Proposer « un point de vue féminin » et des « solutions féminines » puisées dans le trésor du christianisme avant le synode d’octobre : telle était l’ambition du colloque organisé par le supplément féminin mensuel de l’Osservatore Romano, le journal du Vatican, Donne, Chiesa, Mondo (« Femmes, Eglise, monde »), ainsi que l’a défini l’historienne Lucetta Scaraffia qui coordonne la publication.

C’est au milieu des jardins du Vatican, dans la bucolique casina Pio IV, siège de l’Académie pontificale des sciences que s’est réunie une assemblée très – mais pas exclusivement - féminine marquée par une large diversité de sensibilités et la présence de théologiennes, philosophes, historiennes, journalistes, responsables politiques et d’associations du monde entier. Un « synode des femmes » de trois jours pour mettre le projecteur sur quelques « urgences » : viols de guerre, abus sexuels au sein de l’Église, accompagnement des femmes confrontées à la question de l’avortement, érotisation prématurée du corps des adolescentes, difficulté à l’engagement dans la société contemporaine.

Face à ces « urgences », les femmes présentes ce weekend ne se payent pas de mots et demandent : concrètement, quel peut-être l’apport de l’Église ? Le problème n’est pas simple. En écoutant ces voix venues de partout dans le monde, explique Lucetta Scaraffia, nous constatons que l’Église a une image très différente selon l’endroit du monde à partir duquel elle est jugée.
"En effet, alors que dans l’Occident riche et qui se sent moderne, elle est considérée comme une institution patriarcale désespérément arriérée, dans le reste du monde, elle est plutôt vue comme l’institution qui défend plus et mieux la dignité des femmes. » Ainsi, dans de nombreux pays d’Afrique, d’Asie et d’Amérique Latine, l’Église qui œuvre pour développer l’accès à l’éducation et lutte contre toutes formes de violences, apparaît comme un refuge et un espace d’émancipation pour les femmes : le lieu de l’égale dignité avec les hommes – même si l’intervention d’une théologienne congolaise sur la crise religieuse en Afrique et notamment le harcèlement sexuel dont certaines religieuses font l’objet oblige à l’auto-critique.

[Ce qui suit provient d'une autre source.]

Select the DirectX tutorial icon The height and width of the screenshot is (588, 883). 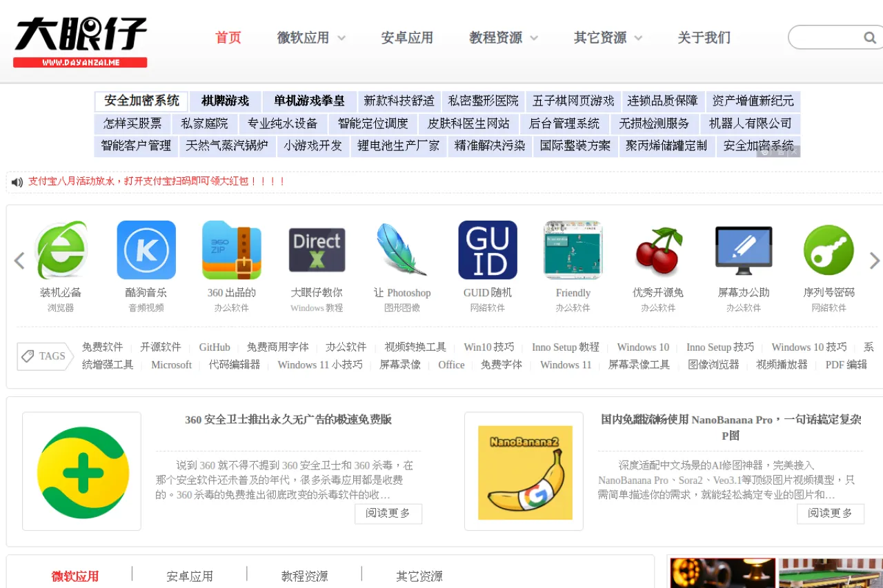coord(317,250)
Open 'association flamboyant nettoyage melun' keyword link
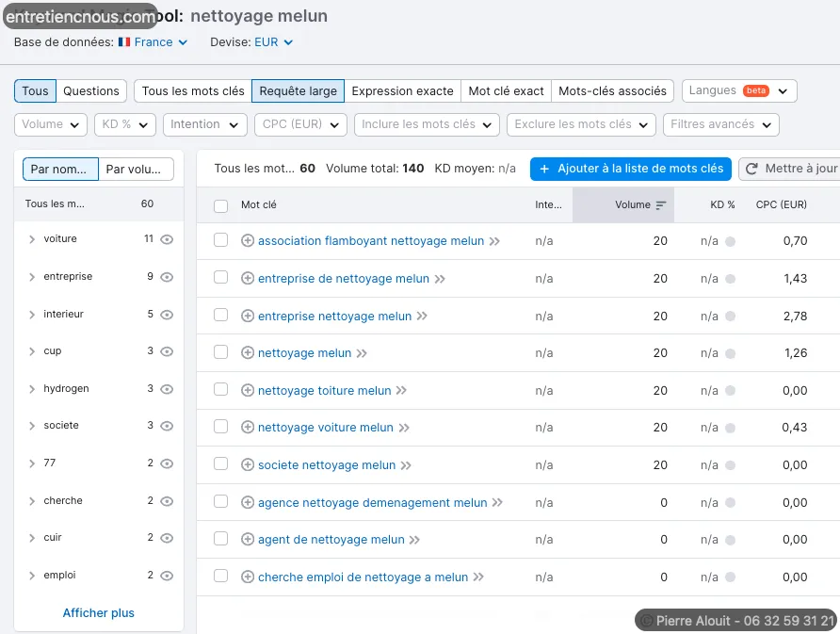 (370, 241)
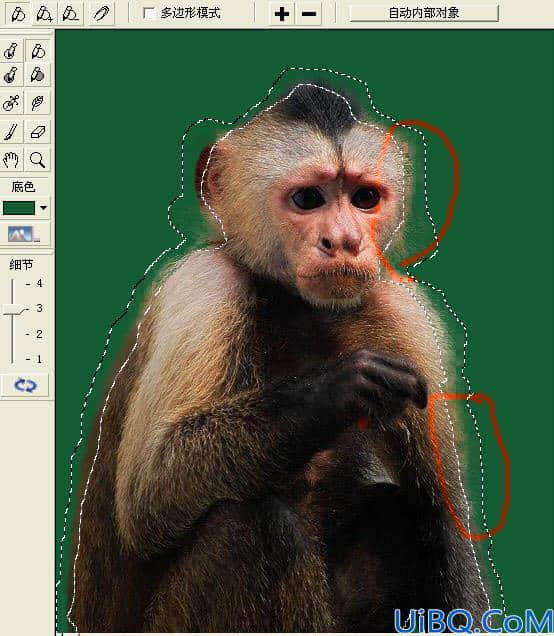Viewport: 554px width, 636px height.
Task: Click the blue process knockout arrows button
Action: [26, 385]
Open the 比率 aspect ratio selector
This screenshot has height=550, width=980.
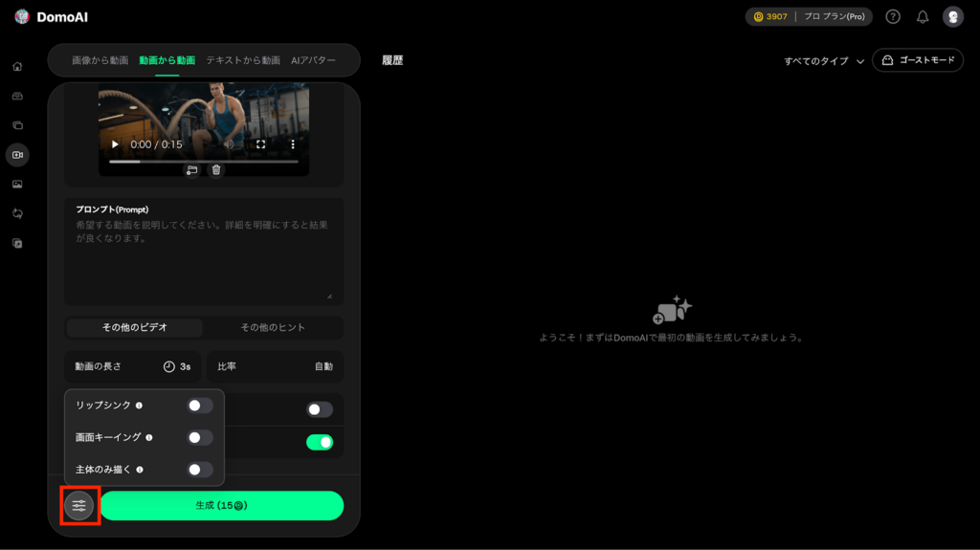click(275, 366)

En Occident, néanmoins, où le féminisme s’est le plus développé, elle tend souvent à être perçue comme un obstacle à cette émancipation. Lucetta Scaraffia pointe le paradoxe : « L’émancipation des femmes, en tant que projet politique et culturel, a émergé au fil du temps dans les pays d’origine chrétienne, bien que sécularisés. Ce simple fait devrait permettre de comprendre combien le lien entre l’autonomisation des femmes et le christianisme est étroite, depuis le début. »

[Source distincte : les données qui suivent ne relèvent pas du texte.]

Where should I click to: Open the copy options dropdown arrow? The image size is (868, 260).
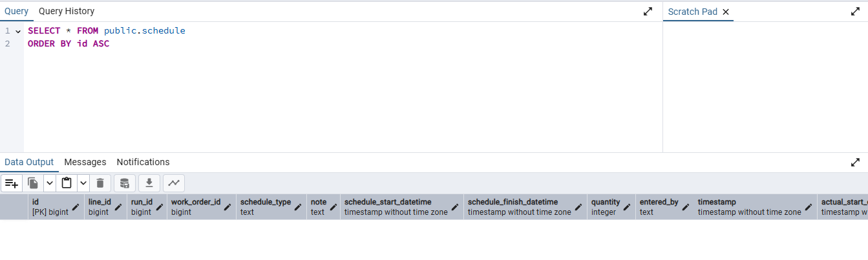click(x=49, y=183)
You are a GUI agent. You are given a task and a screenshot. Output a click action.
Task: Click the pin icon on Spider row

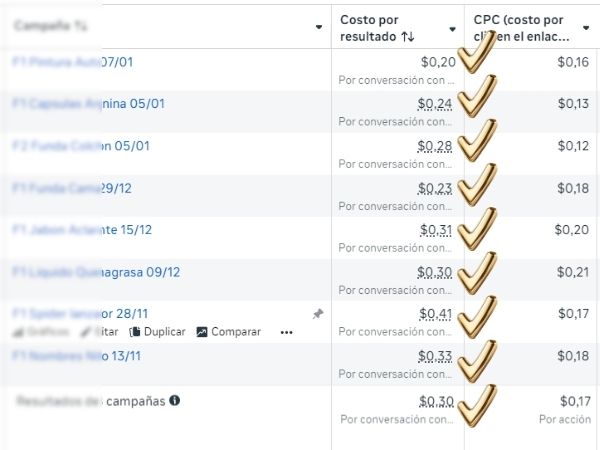point(318,314)
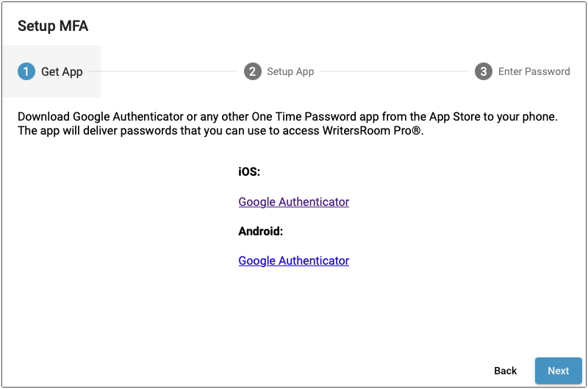This screenshot has width=588, height=389.
Task: Click the bold iOS: label
Action: [249, 171]
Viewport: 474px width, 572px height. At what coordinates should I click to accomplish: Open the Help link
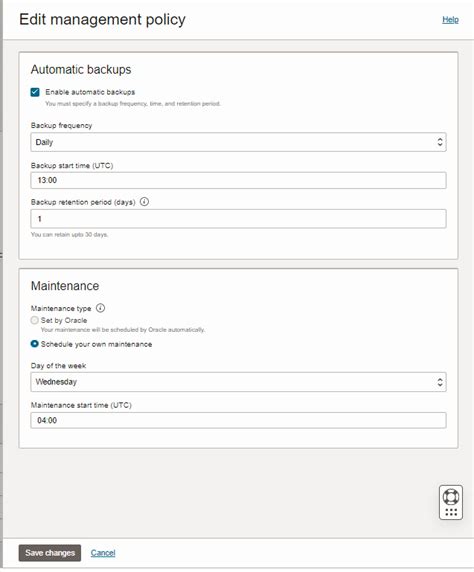point(450,20)
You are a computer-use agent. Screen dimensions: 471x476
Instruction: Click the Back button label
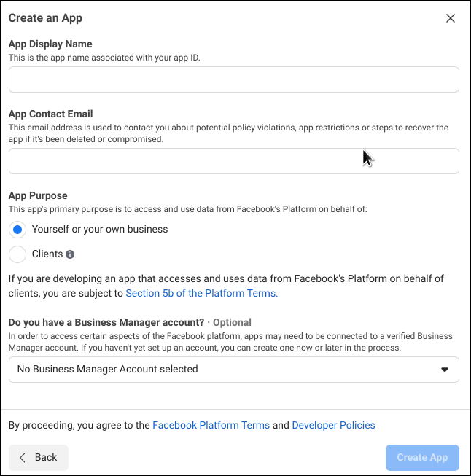[46, 457]
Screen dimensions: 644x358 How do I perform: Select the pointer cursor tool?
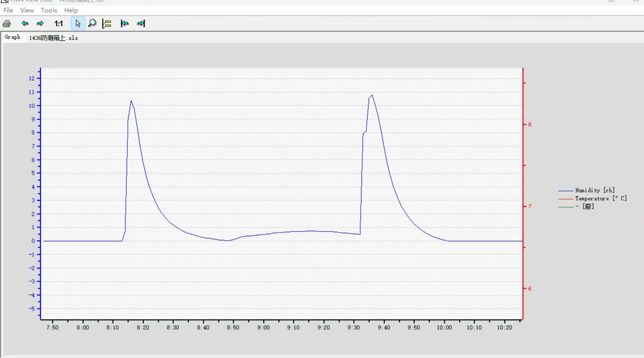78,24
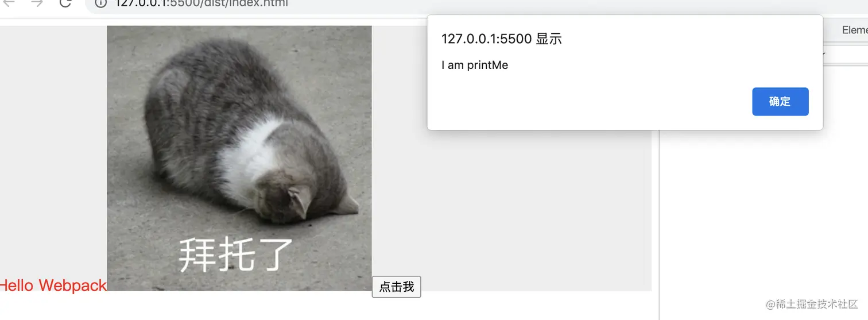Click the sleeping cat image

pos(239,158)
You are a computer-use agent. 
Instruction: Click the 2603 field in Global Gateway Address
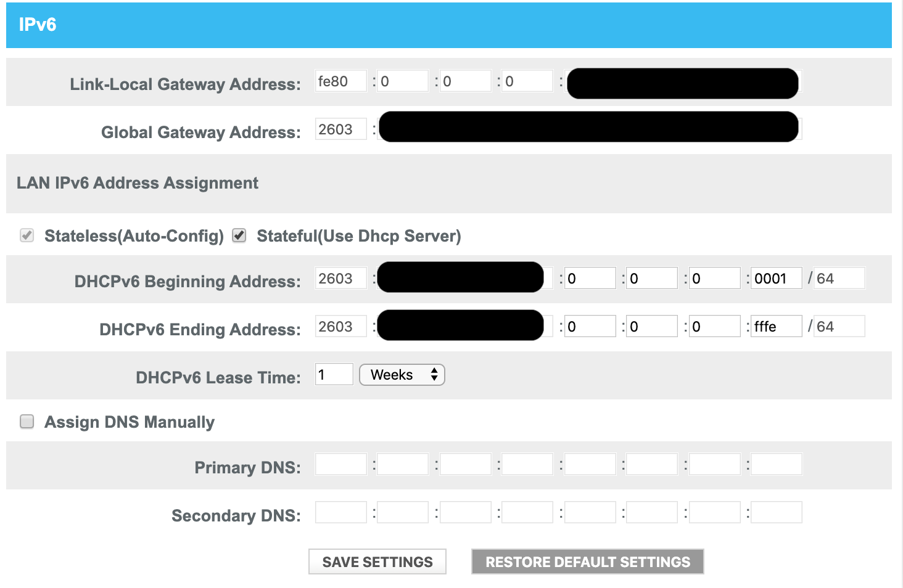[x=340, y=129]
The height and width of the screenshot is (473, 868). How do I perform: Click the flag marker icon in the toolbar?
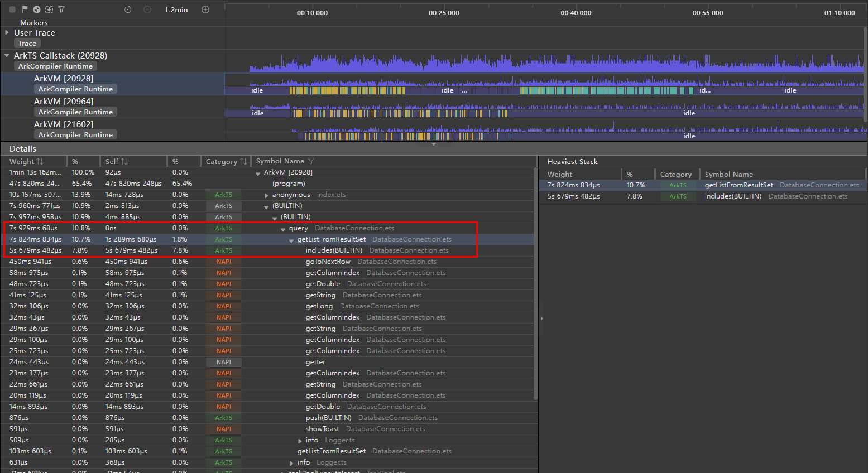25,9
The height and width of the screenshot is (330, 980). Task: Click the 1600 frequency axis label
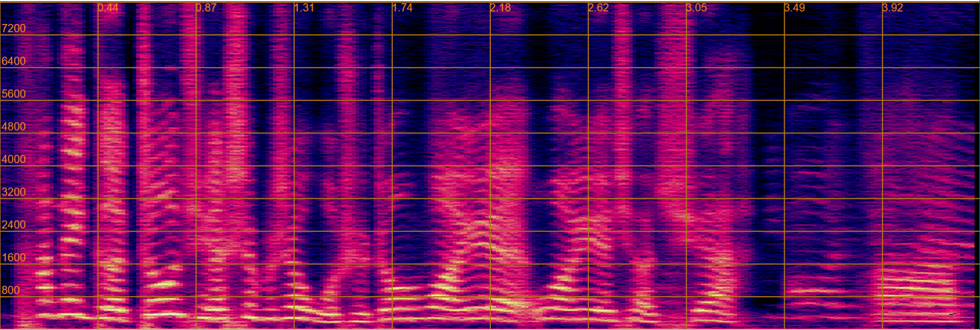[14, 257]
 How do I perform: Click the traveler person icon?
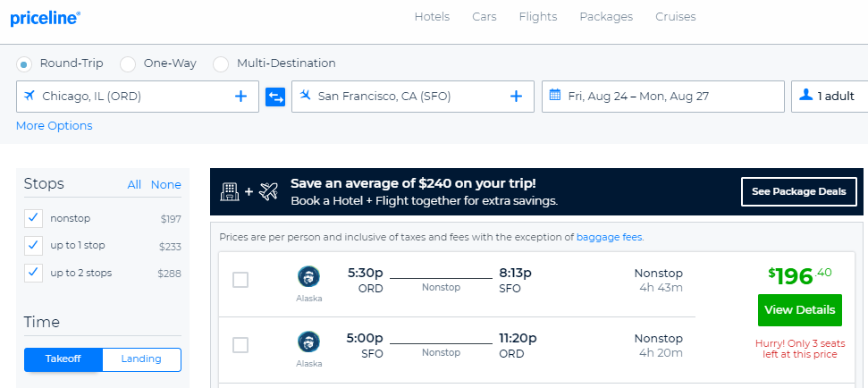(806, 95)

L’historienne souligne la présence et l’importance des femmes dans les Évangiles, puis dans les premiers siècles de la propagation du christianisme. Le christianisme exerce alors « une véritable attraction, ce qui s’explique par le fait que la nouvelle religion offre aux femmes la possibilité d’une véritable égalité spirituelle ». Parité qu’il est possible « de réaliser jusqu’à la sainteté - depuis le début des saints hommes sont aux côtés des femmes saintes - et dans le choix de la chasteté dans le cas d’une vocation religieuse - la naissance du monachisme masculin avec Antoine s’accompagne l’émergence du monachisme féminin avec Synclétique - mais aussi dans le poids égal des droits et taxes imposés aux deux conjoints dans un mariage chrétien. Un cadre inédit de l’égalité des chances entre les hommes et les femmes ».

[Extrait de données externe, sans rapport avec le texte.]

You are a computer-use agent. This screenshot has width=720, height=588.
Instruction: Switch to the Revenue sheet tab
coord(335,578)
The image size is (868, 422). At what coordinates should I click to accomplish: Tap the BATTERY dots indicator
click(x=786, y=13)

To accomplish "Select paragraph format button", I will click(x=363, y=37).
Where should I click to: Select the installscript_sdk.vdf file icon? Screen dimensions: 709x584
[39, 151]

A présent, l’extrême tension de la situation géopolitique internationale, le recours au viol comme arme de guerre qui expose les femmes à des menaces de plus en plus grandes et l’instrumentalisation du religieux appellent à une parole forte des religions sur le rapport hommes-femmes en général et la condition des femmes en particulier. « Le retour de la religion sur la scène internationale a été considérée par les analystes, des universitaires et des diplomates comme un aspect de l’avènement d’une ère post-sécularisée qui ne concernait - donc - pas seulement les affaires intérieures de certains pays. Mais à l’intérieur de ce cadre la condition des femmes revêt une importance cruciale : du christianisme, en effet, est venu une véritable égalité spirituelle, la base symbolique qui a permis de construire ensuite un véritable égalité sociale et il est particulièrement important, surtout en ce moment, que l’Église reprenne contact avec ses origines « féministes » ». Pour cela, martèle Lucetta Scaraffia, « un regard féminin sur la tradition chrétienne est essentiel afin de retrouver en elle de quoi répondre aux nombreux problèmes des femmes d’aujourd’hui, des problèmes qui ne sont pas abordés dans le monde séculier et même, dans de nombreux cas, même pas considérés ».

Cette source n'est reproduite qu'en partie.